The Grid lays off four staff
Fresh off its award-winning turn at the National Magazine Awards, The Grid weekly magazine (owned by Toronto Star Newspapers Limited) has laid off several staff: Deputy editor Pat Lynch, staff writer David Topping, associate editor Matthew Halliday and assistant online editor Rob Duffy.
Editor in chief and publisher Laas Turnbull said:
"National advertisers are not spending and no one has any visibility into Q3 or Q4, so this is a proactive measure to get cost out of the business and meet our bottom-line targets."
8 Comments:
Really disappointing. I recall an interview with a Ryerson Journalism prof who lauded The Grid's design but was puzzled by the "lack of actual journalism" in the paper. It seems too heavy on quippy diagrams and infographs. There are times when I read The Grid's cover stories and think to myself "Did I actually learn anything?"
There was talk at our table at the National Mag Awards as to whether the Grid's creative success was impacting the bottom line. I guess this is the answer. It's sad, like the muscle magazine story: "thanks for all your hard work, staff -- now git!" Even (or, especially?) TorStar does biz this way.
Laas, what did they teach you in English class about using jargon and weasel words? Try "We cut staff to make more profit".
PS: You did take English didn't you?
Wow. Where have all the good times gone?
I thought all the awards and goodwill surrounding The Grid would keep the bean counters off their back.
How demoralizing! Thanks Torstar!
Irony? David Topping spent endless hours blasting OpenFile because they paid freelancers late. But at least they tried to find a new model. Now Topping gets laid off from Torstar because the newspaper business is tanking. If OpenFile was still around, think they'd hire him?
The Grid's entire worldview is something of a puzzle: gourmet cheese, craft beer, high end real estate, hipster wardrobes, and first time parenting. That's narrow targeting.
It boggles the mind that The Grid isn't attracting advertisers. It's a tough market, for sure, but The Grid is always a hot commodity from the moment it drops on Thursday; if you don't scoop one up by Friday morning, you may be met with empty boxes and unlikely to get your hands on one. It's a must-read for so many - a testament to its hard-working staff - so where are the ad dollars to back it up?

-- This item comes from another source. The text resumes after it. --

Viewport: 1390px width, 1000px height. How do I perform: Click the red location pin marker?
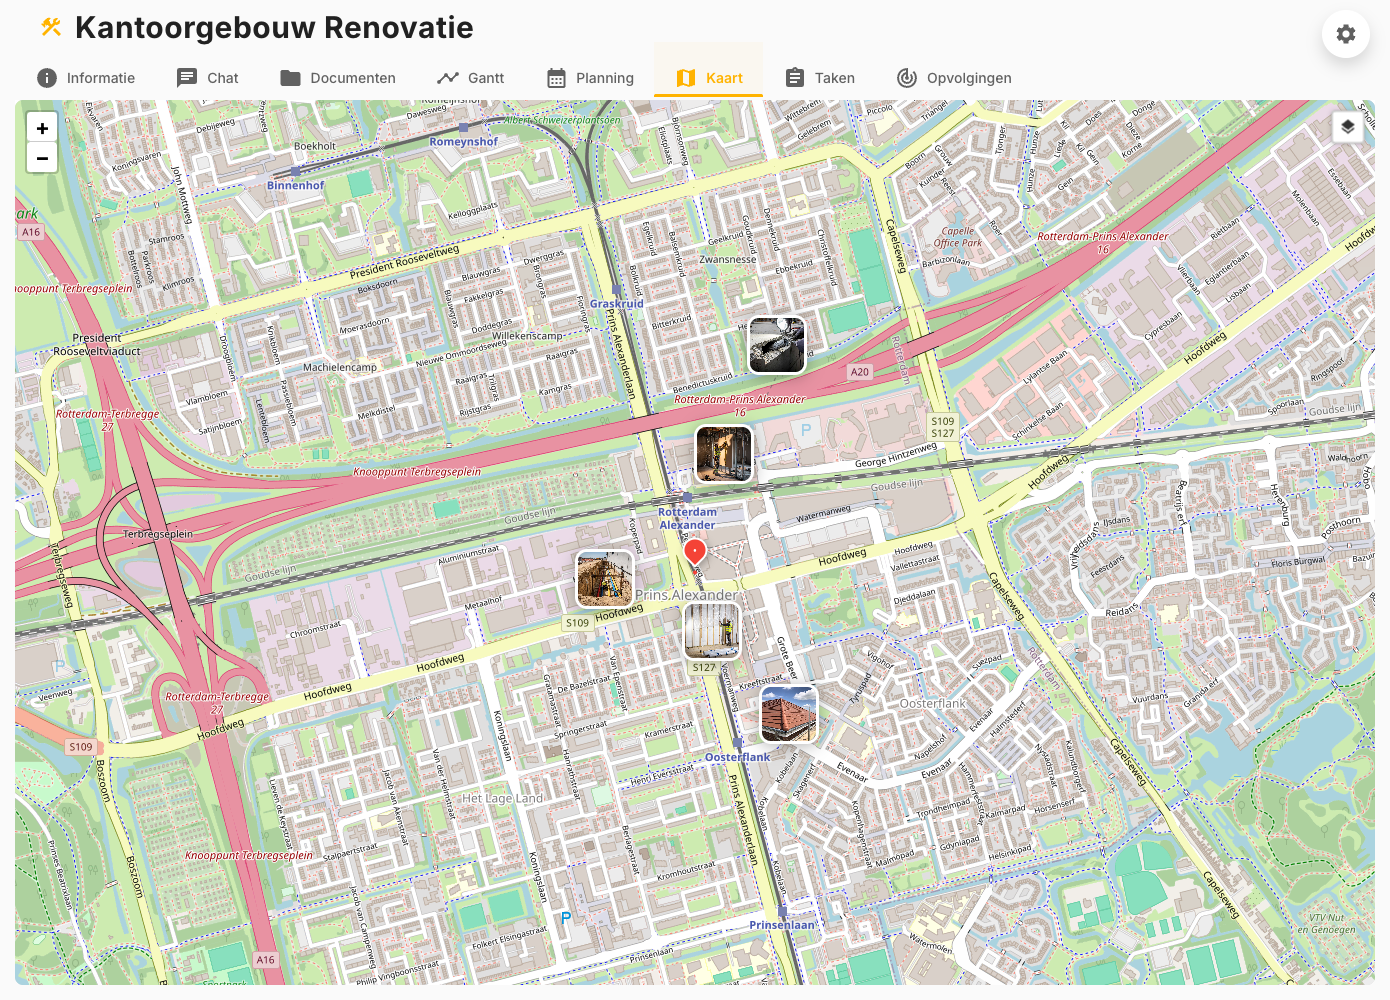[x=695, y=552]
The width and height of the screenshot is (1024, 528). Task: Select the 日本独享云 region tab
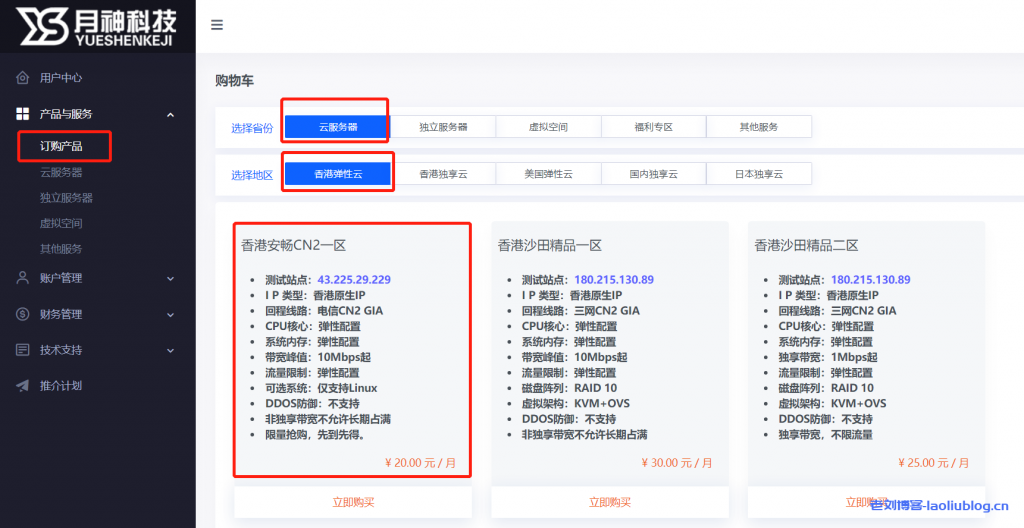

Topping pushed OpenFile to pay their freelancers AFTER they shut down and when it became clear that they weren't coming back. Before that, I believe that he did work for OpenFile (as Toronto Editor no less), and made it clear repeatedly over the course of that scandal that he thought very good things about the site and the model it tried to implement apart from the protracted duplicitousness around their not paying their freelancers for months and months after they shut down.
Topping's exposing of the breadth of the thing was pretty crucial to people eventually, finally getting paid, and was pretty much exactly what you would dream your editor would do for you if ever placed in a similar circumstance. There's no irony or hypocrisy here, just more heartbreak.